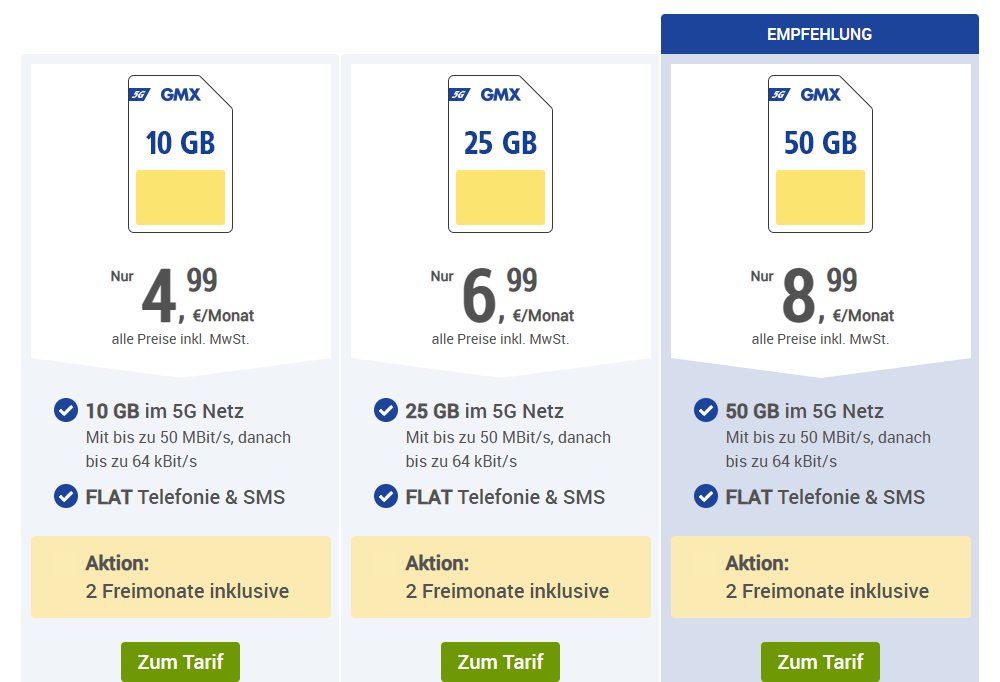Click the 25 GB SIM card icon
The width and height of the screenshot is (1000, 682).
point(500,153)
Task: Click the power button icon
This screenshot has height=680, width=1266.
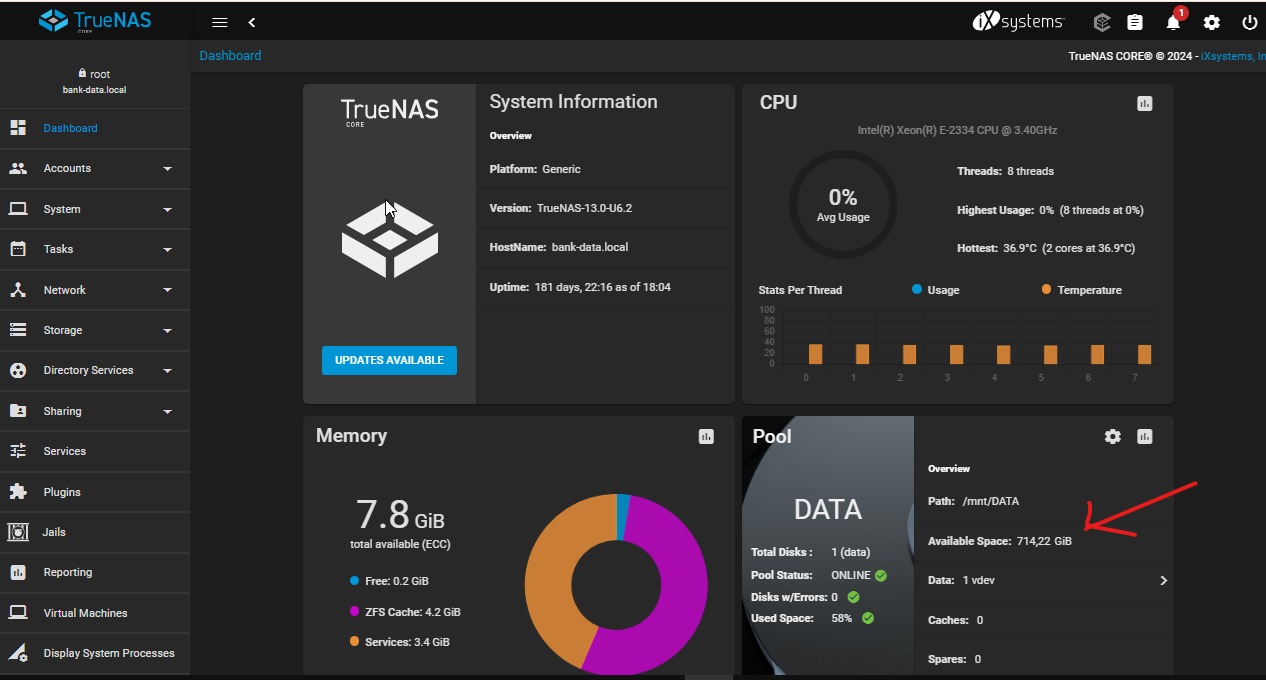Action: tap(1249, 22)
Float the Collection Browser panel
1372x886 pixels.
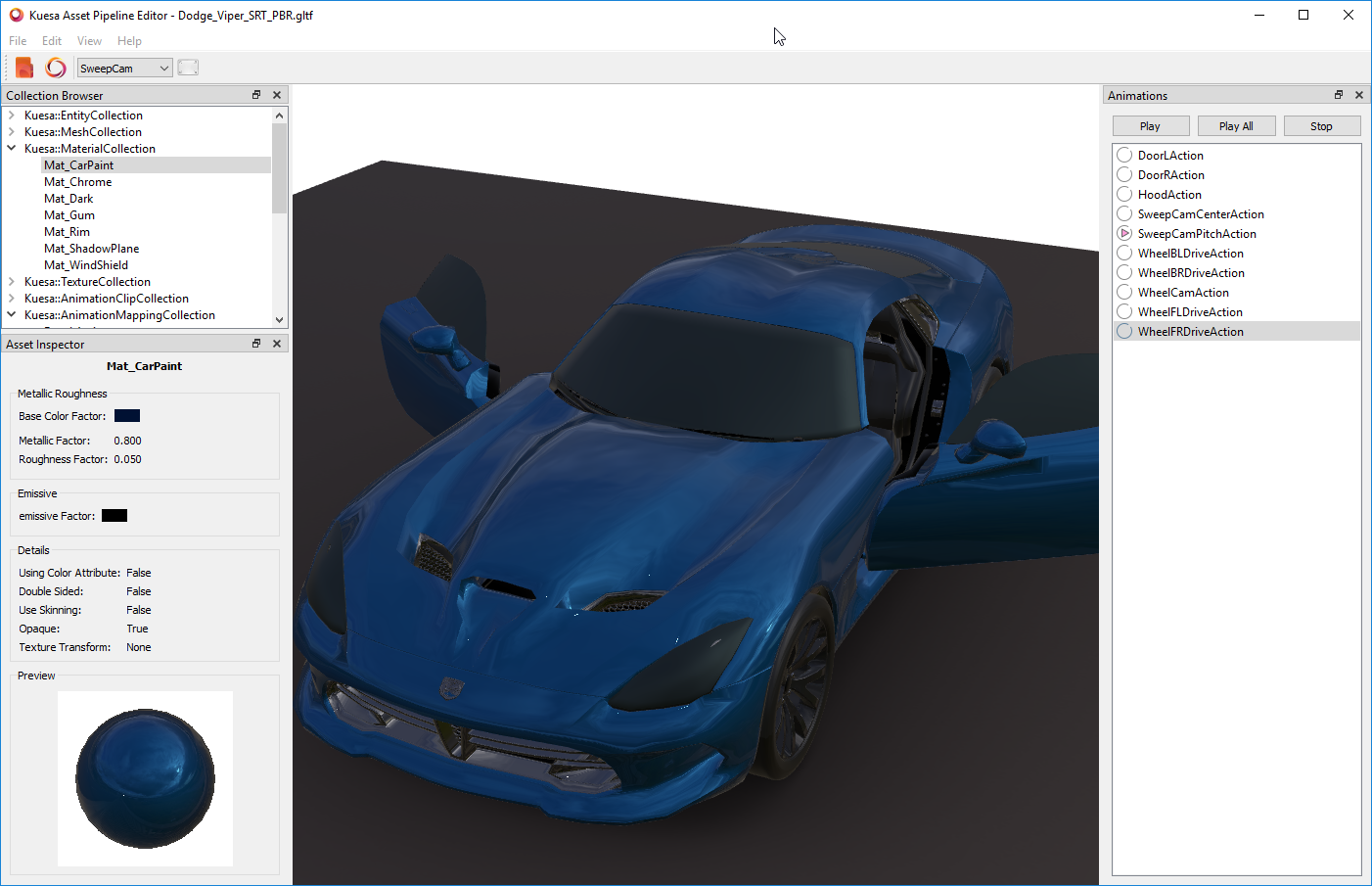coord(256,95)
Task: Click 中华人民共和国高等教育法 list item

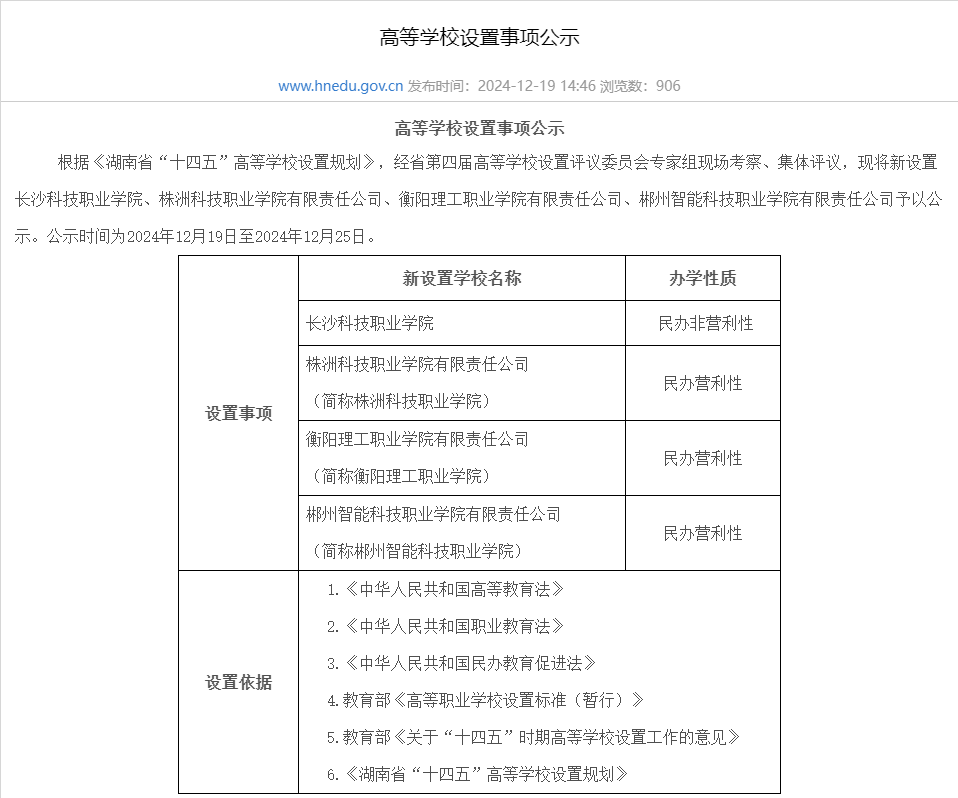Action: click(x=447, y=590)
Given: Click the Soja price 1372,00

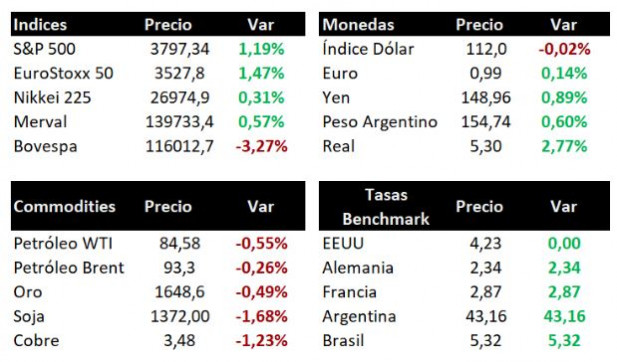Looking at the screenshot, I should pyautogui.click(x=180, y=316).
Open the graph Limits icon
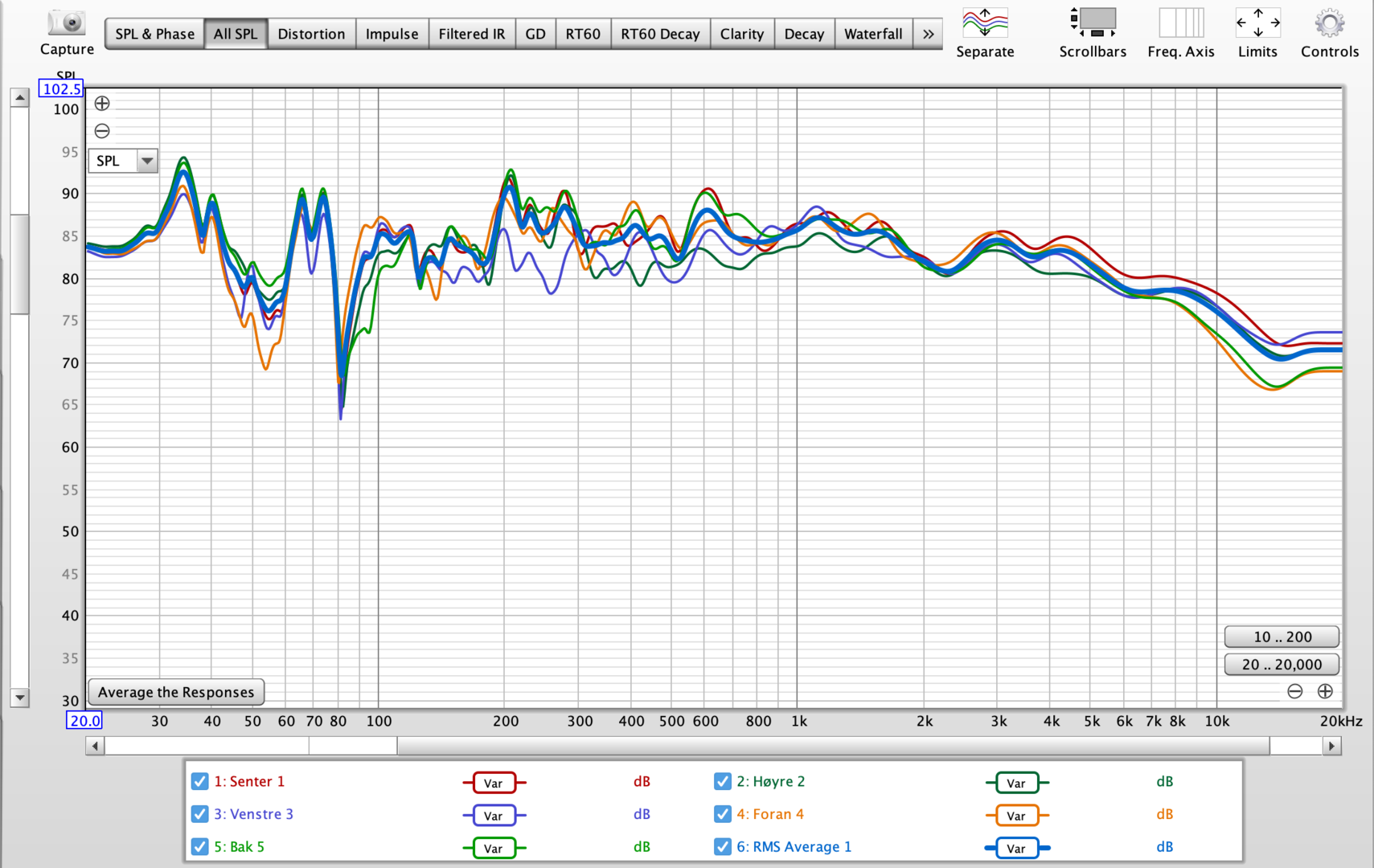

▶ [WHAT TO DO]:
Could you reproduce every line of the records above verbatim, with the pictures left out?

▶ [EXERCISE SOLUTION]:
Click the 25 GB SIM card icon
The width and height of the screenshot is (1000, 682).
point(500,153)
Task: Click the power button icon
This screenshot has height=680, width=1266.
Action: tap(1249, 22)
Float the Collection Browser panel
1372x886 pixels.
coord(256,95)
Task: Click 中华人民共和国高等教育法 list item

Action: click(x=447, y=590)
Given: Click the Soja price 1372,00

Looking at the screenshot, I should pyautogui.click(x=180, y=316).
Open the graph Limits icon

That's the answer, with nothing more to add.